Progetto di Università di Pisa e Greenpeace

Elba, il drone subacqueo per salvare la posidonia

Dotato di telecamere, sonar e antenna wifi per mappare il fondale. Tgr Leonardo.

Localita': Marciana Marina,  Isola d'Elba  

servizio di Federico Monechi

montaggio di Andrea Tomacelli

Interviste con: Alessandro Gianni' - responsabile campagne Greenpeace Italia  

Matteo Bresciani  - dip. ingegneria dell'informazione Universita' di Pisa  -

Riccardo Costanzi : dip. ingegneria dell'informazione Universita' di Pisa  

 

Prosegue la collaborazione tra il team di robotica subacquea del Dipartimento di Ingegneria dell'Informazione dell'Università di Pisa e l'ONG Greenpeace per il monitoraggio dei nostri mari e delle zone protette

Questa volta il drone subacqueo Zeno è andato all'Isola d'Elba, per monitorare lo stato delle praterie di Posidonia Oceanica e trovare tracce di pesca di frodo.

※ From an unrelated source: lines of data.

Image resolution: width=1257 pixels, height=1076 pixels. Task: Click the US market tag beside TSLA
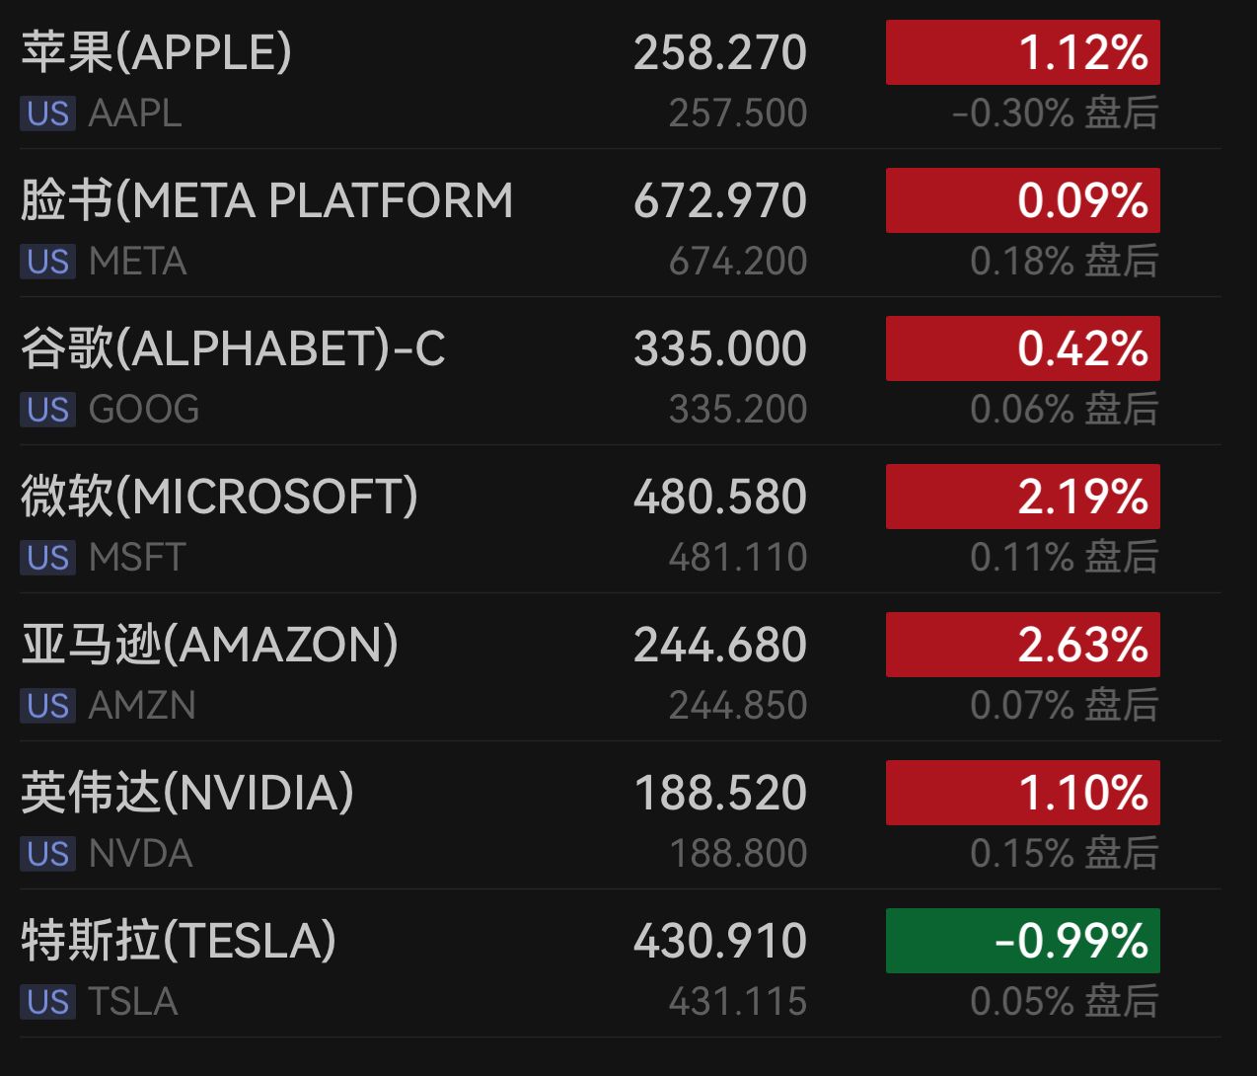(x=47, y=1002)
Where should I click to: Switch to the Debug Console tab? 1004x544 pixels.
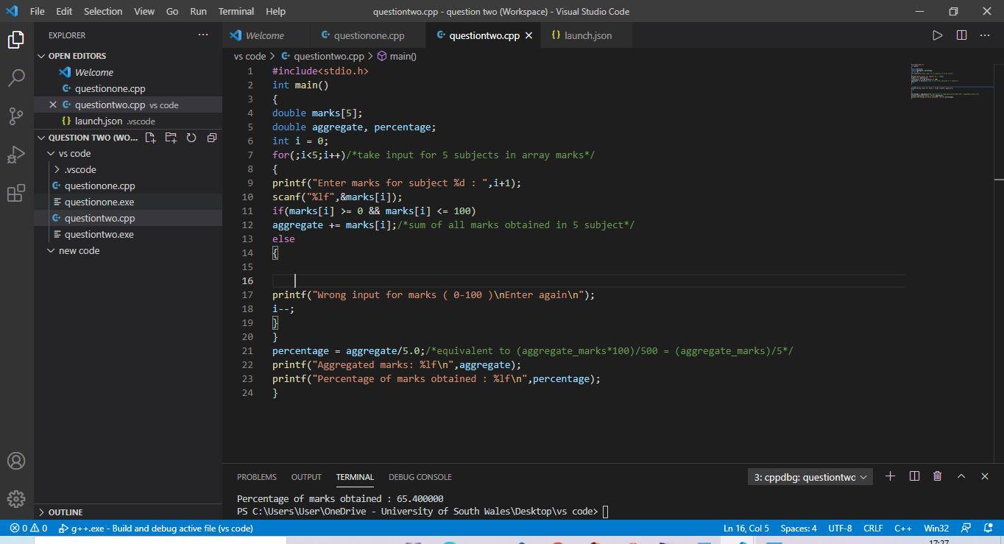tap(420, 477)
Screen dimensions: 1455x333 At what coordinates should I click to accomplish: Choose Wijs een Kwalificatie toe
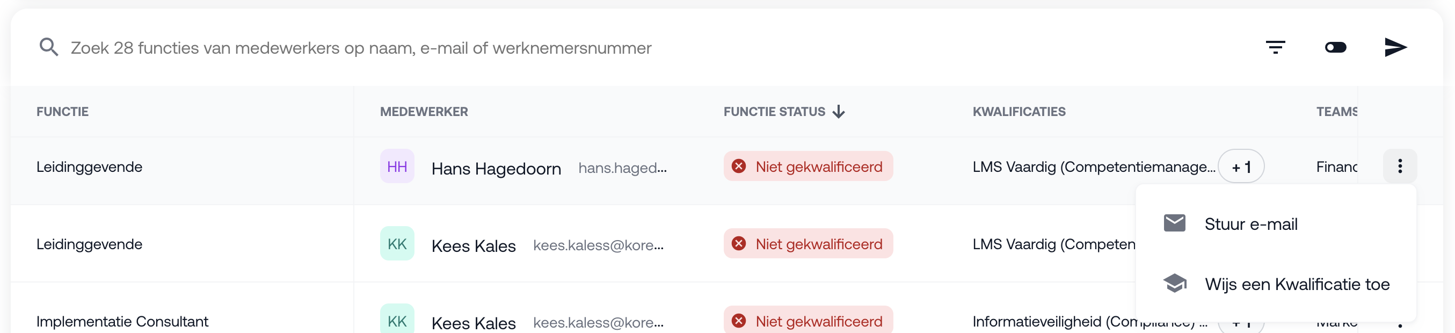(x=1296, y=284)
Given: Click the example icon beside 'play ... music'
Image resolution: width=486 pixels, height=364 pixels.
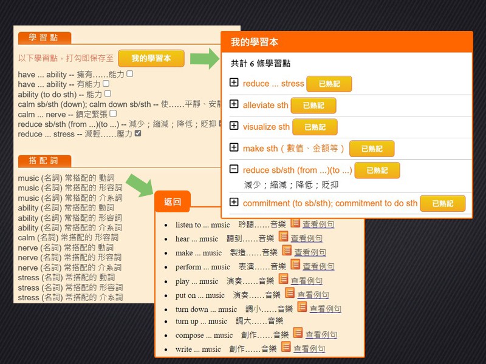Looking at the screenshot, I should pyautogui.click(x=283, y=279).
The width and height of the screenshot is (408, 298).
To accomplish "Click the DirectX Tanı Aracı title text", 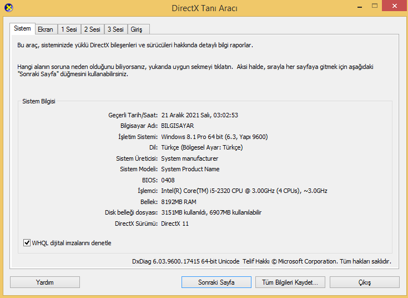I will [x=204, y=8].
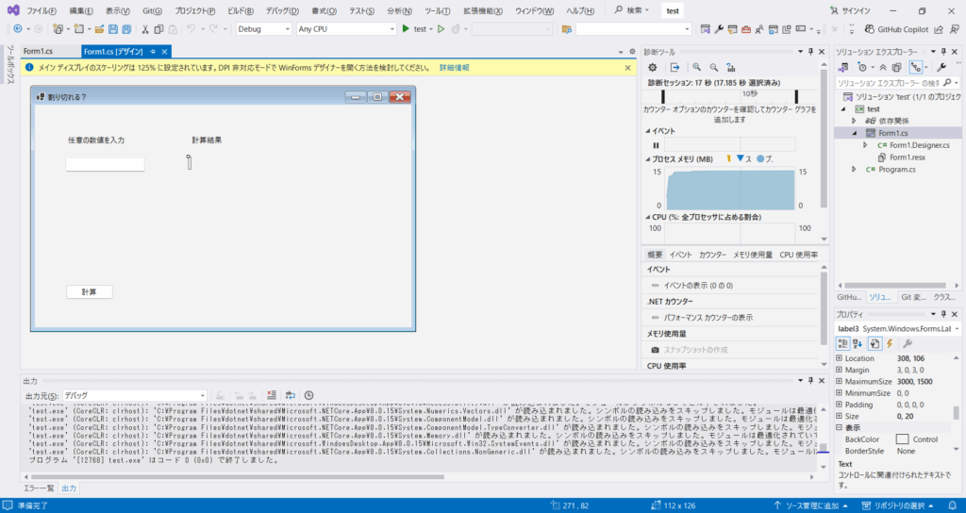Open diagnostic tools settings gear

pos(652,67)
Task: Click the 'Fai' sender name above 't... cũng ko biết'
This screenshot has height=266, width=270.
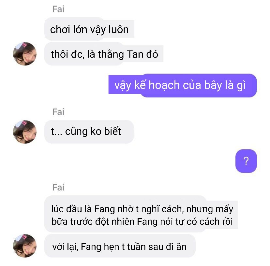Action: (58, 112)
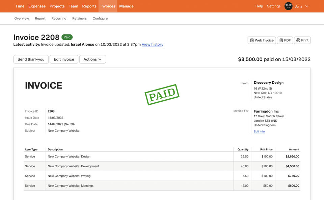Open the Time menu
324x200 pixels.
point(20,6)
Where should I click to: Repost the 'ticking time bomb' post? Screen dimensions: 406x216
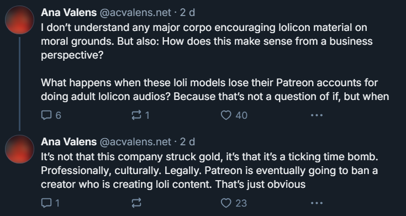136,203
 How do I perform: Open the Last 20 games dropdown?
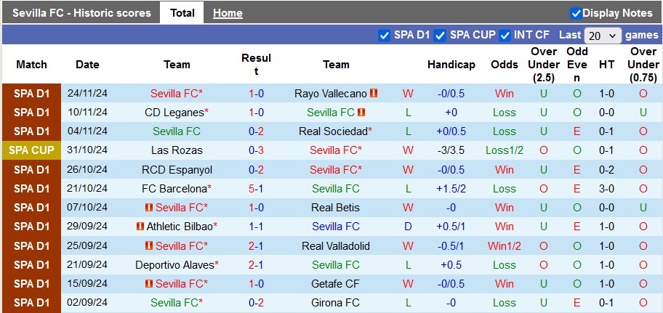[603, 36]
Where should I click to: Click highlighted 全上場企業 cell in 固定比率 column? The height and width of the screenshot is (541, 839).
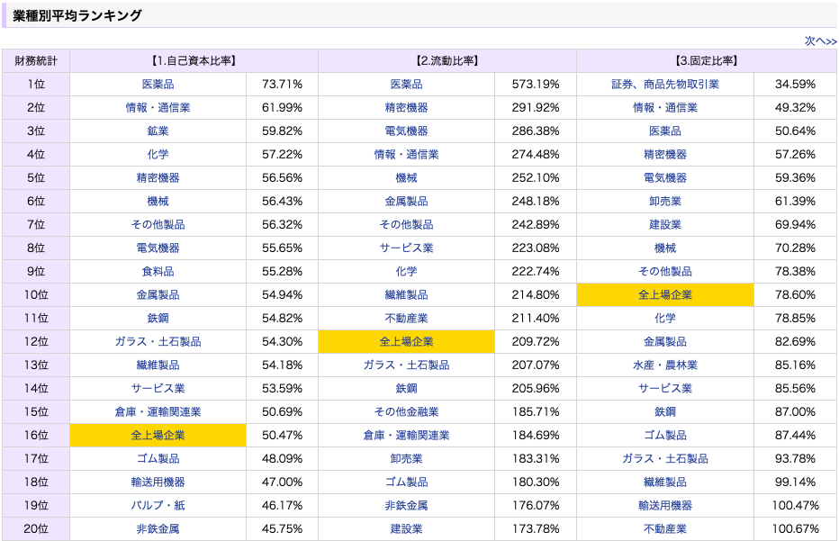(665, 295)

Zeno è un robot subacqueo dotato di telecamere e scan sonar, in grado di navigare in maniera autonoma, perlustrando e acquisendo dati di ampi tratti di zone marine e costiere.

Il robot è in dotazione ai laboratori crosslab del DII, dove le tecnologie mature per le applicazioni vengono messe a disposizione di imprese e pubbliche amministrazioni per supportarle nei processi di innovazione.